═════ Исходный фрагмент

За пределами александрийской эпохи «мотив Орфея» вновь обретает драматическое звучание. Оно характерно и для русской культуры Серебряного века, но при этом наблюдается дихотомия драмы Орфея и Эвридики. Она мыслится в двух ракурсах: религиозном и безрелигиозном. В первом исключительно интересен мотив Эвридики в «Стихах к Блоку» (1921) Марины Цветаевой, где она указала на глубинную причину трагической гибели поэта:

 

Не ты ли

Ее шелестящей хламиды

Не вынес

Обратным ущельем Аида?

Не эта ль,

Серебряным звоном полна,

Вдоль сонного Гебра

Плыла голова?

 

Для Цветаевой Блок - Орфей. В результате обладательница «шелестящей хламиды» предстает Эвридикой, анимой Блока, не сумевшей найти путь из ада Страшного мира, что в известной мере соотносится с высказыванием Блока: «Искусство есть Ад <...> По бессчетным кругам Ада может пройти, не погибнув, только тот, у кого есть спутник...» (2).

Вместе с тем для цветаевской трактовки блоковской смерти чрезвычайно важен мотив отрубленной головы, указующий не только на миф о растерзании менадами Орфея, но и женские оргиастические культы средиземноморья, на роль Астарты в судьбе поэта, затмившей на время лик Прекрасной Дамы, Софии (3).

В одном из стихотворений, которое Блок относил к группе стихотворений, полных «разнородных предчувствий», сливающихся в «холодный личный ужас» (4), он писал:

 

Ты, Орфей, потерял невесту, -

Кто шепнул тебе: «Оглянись...»?

 

Но почему же «искусство есть Ад»? В случае с младшими символистами Вяч. Иванов объяснял инфернальную топику внутренним разладом между «пророком» и «художником».

══════════
═════ Исходные данные

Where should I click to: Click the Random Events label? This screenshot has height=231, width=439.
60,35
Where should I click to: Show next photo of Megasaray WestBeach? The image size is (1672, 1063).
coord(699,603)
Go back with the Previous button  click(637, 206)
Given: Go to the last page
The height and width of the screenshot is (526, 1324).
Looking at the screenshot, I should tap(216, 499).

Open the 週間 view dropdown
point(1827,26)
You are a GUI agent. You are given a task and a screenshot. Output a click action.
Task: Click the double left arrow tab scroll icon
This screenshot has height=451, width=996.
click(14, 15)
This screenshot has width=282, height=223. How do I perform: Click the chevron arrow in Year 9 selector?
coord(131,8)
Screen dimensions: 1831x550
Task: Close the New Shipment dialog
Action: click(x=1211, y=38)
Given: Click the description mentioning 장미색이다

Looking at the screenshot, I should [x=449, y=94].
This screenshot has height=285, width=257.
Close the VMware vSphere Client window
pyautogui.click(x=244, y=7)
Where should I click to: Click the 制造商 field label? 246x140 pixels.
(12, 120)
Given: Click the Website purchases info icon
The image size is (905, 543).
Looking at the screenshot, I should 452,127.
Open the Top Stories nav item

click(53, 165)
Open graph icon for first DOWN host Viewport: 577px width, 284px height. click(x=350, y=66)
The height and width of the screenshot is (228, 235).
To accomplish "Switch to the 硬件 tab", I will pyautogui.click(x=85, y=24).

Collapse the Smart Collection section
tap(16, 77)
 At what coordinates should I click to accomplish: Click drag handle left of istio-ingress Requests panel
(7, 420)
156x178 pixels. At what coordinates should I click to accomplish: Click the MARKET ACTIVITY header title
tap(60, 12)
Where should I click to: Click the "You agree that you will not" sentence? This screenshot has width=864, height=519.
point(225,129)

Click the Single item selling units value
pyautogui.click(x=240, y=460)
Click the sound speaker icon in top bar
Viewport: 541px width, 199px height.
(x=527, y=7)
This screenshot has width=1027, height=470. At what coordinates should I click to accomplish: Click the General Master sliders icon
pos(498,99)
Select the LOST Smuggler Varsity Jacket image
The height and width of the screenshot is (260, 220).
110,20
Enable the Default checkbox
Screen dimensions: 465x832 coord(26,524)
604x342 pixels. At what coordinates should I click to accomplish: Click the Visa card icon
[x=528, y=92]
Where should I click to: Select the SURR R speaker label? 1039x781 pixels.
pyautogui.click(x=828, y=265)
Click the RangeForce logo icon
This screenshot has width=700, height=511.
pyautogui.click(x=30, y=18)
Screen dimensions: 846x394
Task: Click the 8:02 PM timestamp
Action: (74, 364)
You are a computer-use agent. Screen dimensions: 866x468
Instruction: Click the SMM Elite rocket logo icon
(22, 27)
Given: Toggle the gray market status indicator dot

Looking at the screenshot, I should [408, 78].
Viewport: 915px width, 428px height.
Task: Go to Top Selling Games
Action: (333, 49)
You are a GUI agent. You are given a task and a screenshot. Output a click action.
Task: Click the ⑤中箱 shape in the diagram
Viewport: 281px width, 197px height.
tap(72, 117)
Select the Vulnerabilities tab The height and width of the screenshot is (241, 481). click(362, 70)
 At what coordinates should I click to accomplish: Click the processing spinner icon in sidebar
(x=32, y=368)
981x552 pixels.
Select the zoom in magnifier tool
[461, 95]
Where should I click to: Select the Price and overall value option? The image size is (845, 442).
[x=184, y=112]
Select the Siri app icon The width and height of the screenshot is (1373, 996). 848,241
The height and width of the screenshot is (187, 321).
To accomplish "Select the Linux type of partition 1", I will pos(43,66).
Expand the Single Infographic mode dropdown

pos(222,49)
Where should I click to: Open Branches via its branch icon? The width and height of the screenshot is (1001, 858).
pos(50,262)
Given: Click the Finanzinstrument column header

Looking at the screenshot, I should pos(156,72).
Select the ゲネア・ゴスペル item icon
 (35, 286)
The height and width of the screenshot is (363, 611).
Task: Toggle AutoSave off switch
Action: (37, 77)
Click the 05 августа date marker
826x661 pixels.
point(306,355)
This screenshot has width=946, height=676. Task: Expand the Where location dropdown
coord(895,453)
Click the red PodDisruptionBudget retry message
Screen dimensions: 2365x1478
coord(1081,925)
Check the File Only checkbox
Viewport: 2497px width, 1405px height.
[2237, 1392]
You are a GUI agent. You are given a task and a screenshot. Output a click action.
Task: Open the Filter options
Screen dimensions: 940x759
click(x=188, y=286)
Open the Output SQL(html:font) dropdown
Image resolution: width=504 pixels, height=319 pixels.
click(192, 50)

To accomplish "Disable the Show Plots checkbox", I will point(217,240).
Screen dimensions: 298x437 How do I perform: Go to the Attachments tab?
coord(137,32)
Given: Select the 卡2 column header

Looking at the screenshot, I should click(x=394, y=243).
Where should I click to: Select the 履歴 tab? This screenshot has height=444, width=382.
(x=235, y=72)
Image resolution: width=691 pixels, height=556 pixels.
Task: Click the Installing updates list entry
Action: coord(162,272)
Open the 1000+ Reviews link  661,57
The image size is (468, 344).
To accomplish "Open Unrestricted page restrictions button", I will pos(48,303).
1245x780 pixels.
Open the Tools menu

══════════

### [Описание задания]
Пожалуйста, ответьте по фрагменту о мотиве Орфея: в каких двух ракурсах мыслится драма Орфея и Эвридики в русской культуре Серебряного века?

### [Правильный ответ]
В религиозном и безрелигиозном.